EXERCISE
What's needed is an exact copy of all the data below, without pictures.

GIVEN DATA
-- -- --
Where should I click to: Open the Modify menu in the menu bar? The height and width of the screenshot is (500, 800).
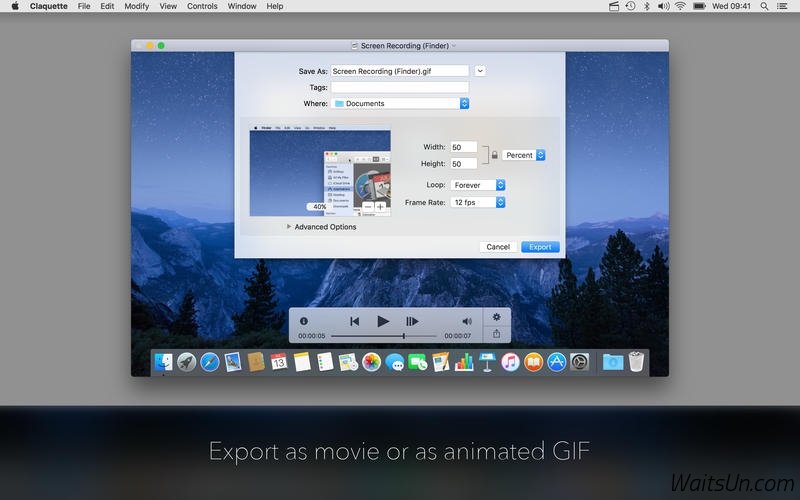pos(137,6)
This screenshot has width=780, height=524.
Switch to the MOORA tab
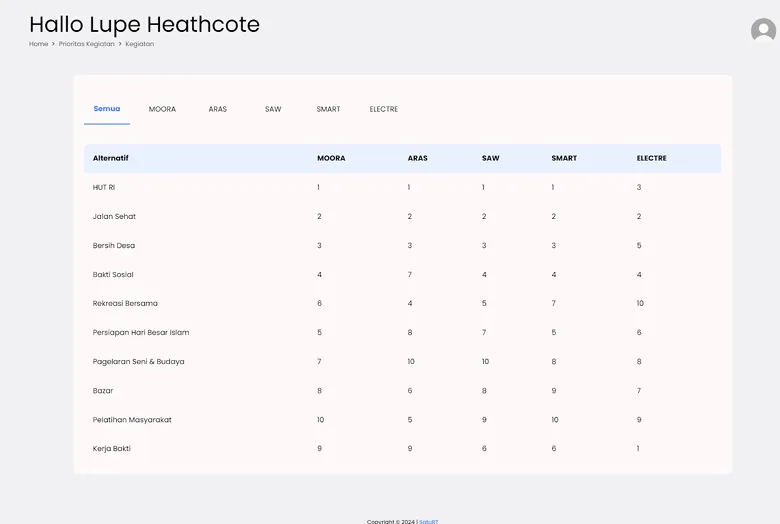(162, 109)
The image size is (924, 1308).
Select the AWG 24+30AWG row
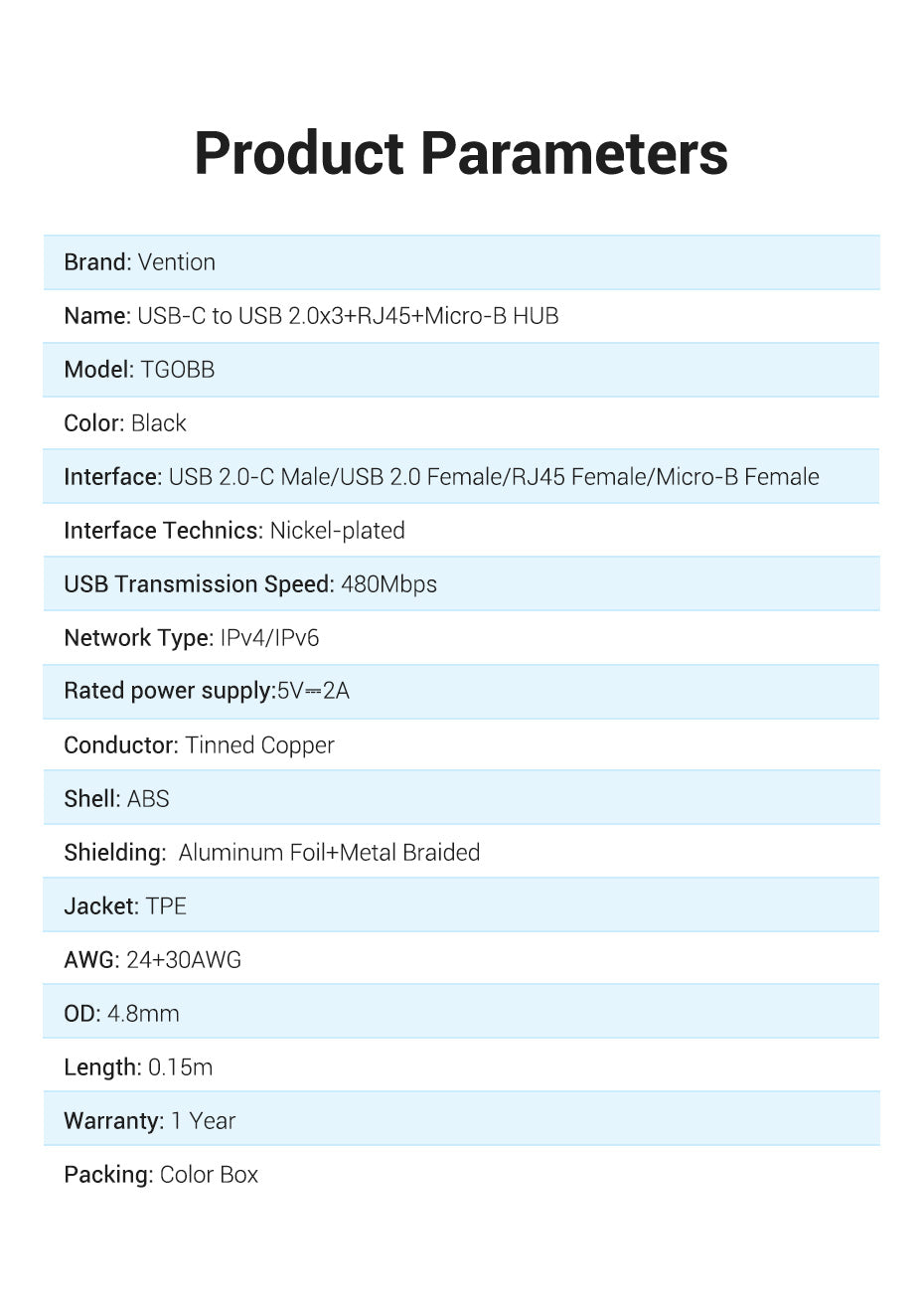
-- -- --
SOLUTION FOR THIS TASK
Where should I click to: Open the Modify menu in the menu bar? The height and width of the screenshot is (500, 800).
pos(137,6)
This screenshot has width=780, height=524.
Switch to the MOORA tab
(162, 109)
The image size is (924, 1308).
Select the AWG 24+30AWG row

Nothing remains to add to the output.